Olimpíadas de Toquio terão surf, skate, beisebol, escalada e karatê

A inclusão dos cinco esportes foi confirmada por unanimidade nesta quarta-feira pelo COI


O surf é uma das novidades nos Jogos Olímpicos de Tóquio em 2020

O surf é uma das novidades nos Jogos Olímpicos de Tóquio em 2020 Foto: Divulgação

Surfe, skate, beisebol/softbol, escalada e caratê farão parte do programa olímpico nos Jogos de Tóquio 2020. A inclusão dos cinco esportes foi confirmada por unanimidade nesta quarta-feira pelo Comitê Olímpico Internacional (COI), durante o congresso da entidade, realizado num hotel na Barra da Tijuca, no Rio de Janeiro. A lista de recomendações havia sido divulgada pelo comitê executivo em junho. 

A inclusão dos cinco esportes faz parte do pacote de reformas iniciadas pelo presidente do COI, Thomas Bach, em dezembro de 2014. A ideia é que os anfitriões dos Jogos tenham a chance de trazer ao ambiente olímpico esportes que sejam mais populares em seus países, com intenção de aumentar a audiência e atrair potenciais patrocinadores. Porém, a decisão de incluir um ou outro esporte vale apenas para a edição da Olimpíada em questão, não havendo garantia de presença na edição seguinte.

De acordo com o Comitê Tóquio 2020, a inclusão dos novos esportes resultará no acréscimo de mais de 400 atletas em 18 disputas por medalhas nos Jogos Olímpicos. Quando o processo de inclusão de outras modalidades foi aberto, mais de 200 se inscreveram.

Antes da votação, o presidente do comitê organizador da Olimpíada de 2020, Yoshiro Mori, e o seu diretor-executivo, Toshiro Muto, fizeram um relatório sobre o andamento das ações para os membros do COI.

– Temos a histórica oportunidade em Tóquio de ter a chance de novos eventos e de fazermos os Jogos mais inovadores da história – disse Mori, antes da confirmação da inclusão dos novos esportes.

Ao apresentar a proposta de inclusão, Muto comentou.

– Acreditamos que esses esportes trarão novos elementos aos Jogos, como atrair maior atenção do público jovem pelo mundo.

Vice-presidente do COI, John Coates avisou pouco antes da votação, ao falar sobre o surfe, que o esporte, caso aprovado para a Olimpíada de Tóquio, teria condições de ser disputado no mar. Há um debate sobre a utilização de piscina artificial, como a lançada pelo multicampeão Kelly Slater em maio (confira na imagem acima o projeto de uma piscina de ondas para a Olimpíada de Tóquio).

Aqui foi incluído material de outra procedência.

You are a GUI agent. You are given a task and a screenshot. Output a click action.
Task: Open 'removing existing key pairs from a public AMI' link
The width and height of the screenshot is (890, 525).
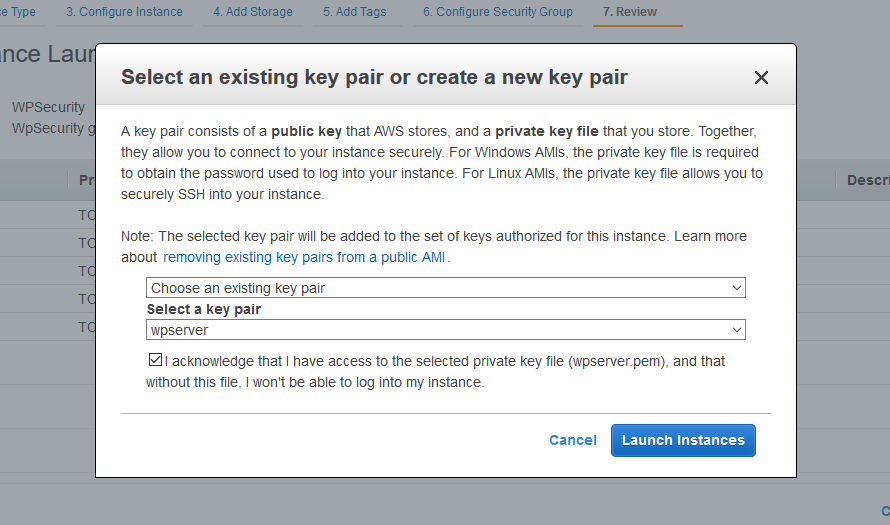coord(305,257)
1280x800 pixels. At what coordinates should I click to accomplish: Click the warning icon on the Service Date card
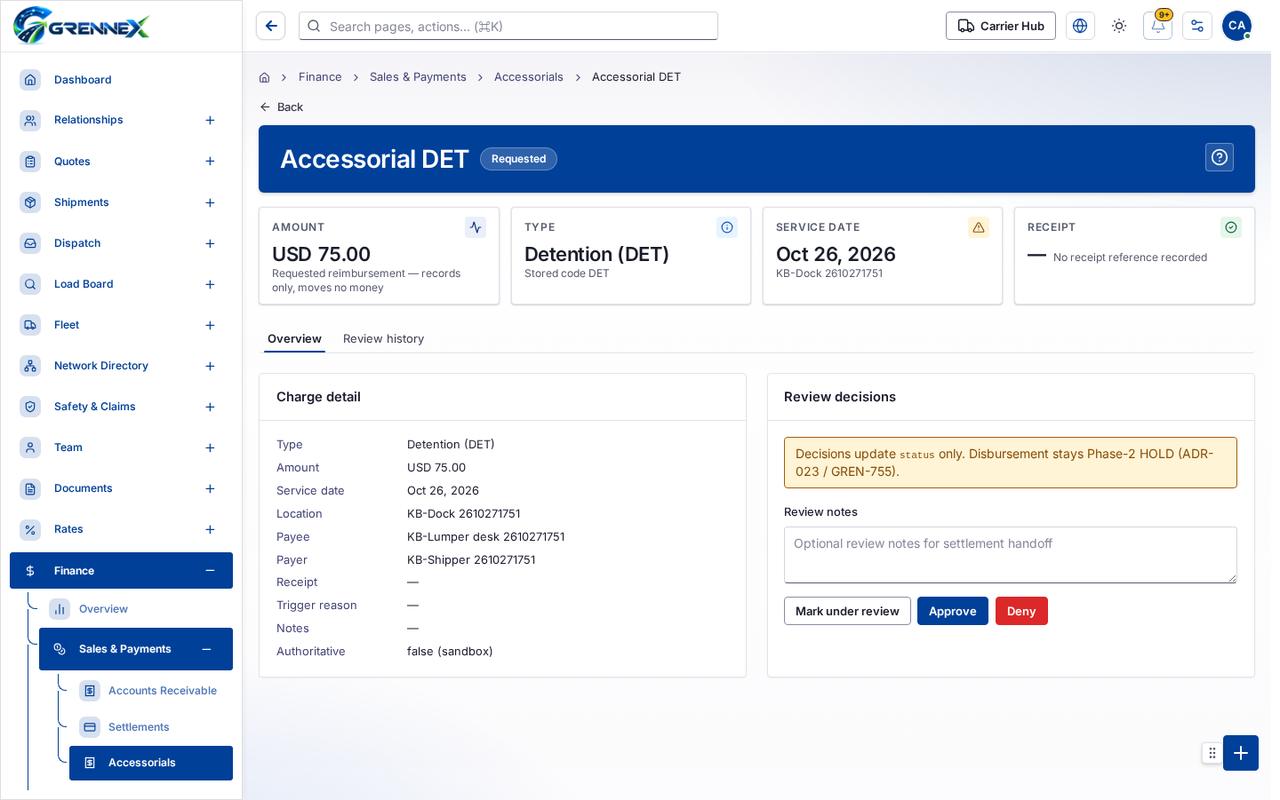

O ex-presidente da Federação Italiana de Futebol, Franco Carraro, responsável pela lista final de esportes a serem levados para votação, destacou que no caso do beisebol é preciso entrar em acordo com a liga profissional americana, a Major Baseball League (MBL), como ocorre com a NBA no basquete.

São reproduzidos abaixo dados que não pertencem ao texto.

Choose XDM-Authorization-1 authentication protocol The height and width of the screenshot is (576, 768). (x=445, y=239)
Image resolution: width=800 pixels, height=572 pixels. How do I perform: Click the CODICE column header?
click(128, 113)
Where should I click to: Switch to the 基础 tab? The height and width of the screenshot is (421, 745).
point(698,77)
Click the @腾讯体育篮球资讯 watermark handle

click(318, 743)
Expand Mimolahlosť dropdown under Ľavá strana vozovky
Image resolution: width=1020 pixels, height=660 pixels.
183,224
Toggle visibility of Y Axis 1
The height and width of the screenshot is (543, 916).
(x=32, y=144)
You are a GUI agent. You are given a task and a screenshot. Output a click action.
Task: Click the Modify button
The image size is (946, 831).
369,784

– Do contrário, a competição pode ter problemas para continuar no programa olímpico em outras edições. Hoje tratamos somente de Tóquio – disse Carraro, que criticou a ausências dos principais golfistas do mundo na Rio 2016 por causa do receio do vírus zika. – Na minha opinião, essa é uma desculpa ridícula.

Ele também argumentou que a inclusão dos esportes traria maior interesse dos jovens.

– São competições muito importantes para os jovens. Relembram quando incluímos snowboard em 2002 e foi um grande sucesso, aumentou a audiência de esportes de verão nos Estados Unidos. O skate seria algo parecido com isso nos Jogos de Verão. Estamos certos de que não são esportes tão tradicionais, mas são inovadores e de interesse dos jovens. Os melhores atletas vão participar.

Dos cinco esportes, beisebol e softbol são os únicos que já fizeram parte do programa olímpico – de 1992 a 2008, à exceção do segundo, que ficou fora em Barcelona, em 1992 –, além dos Jogos de 1964, realizados justamente em Tóquio.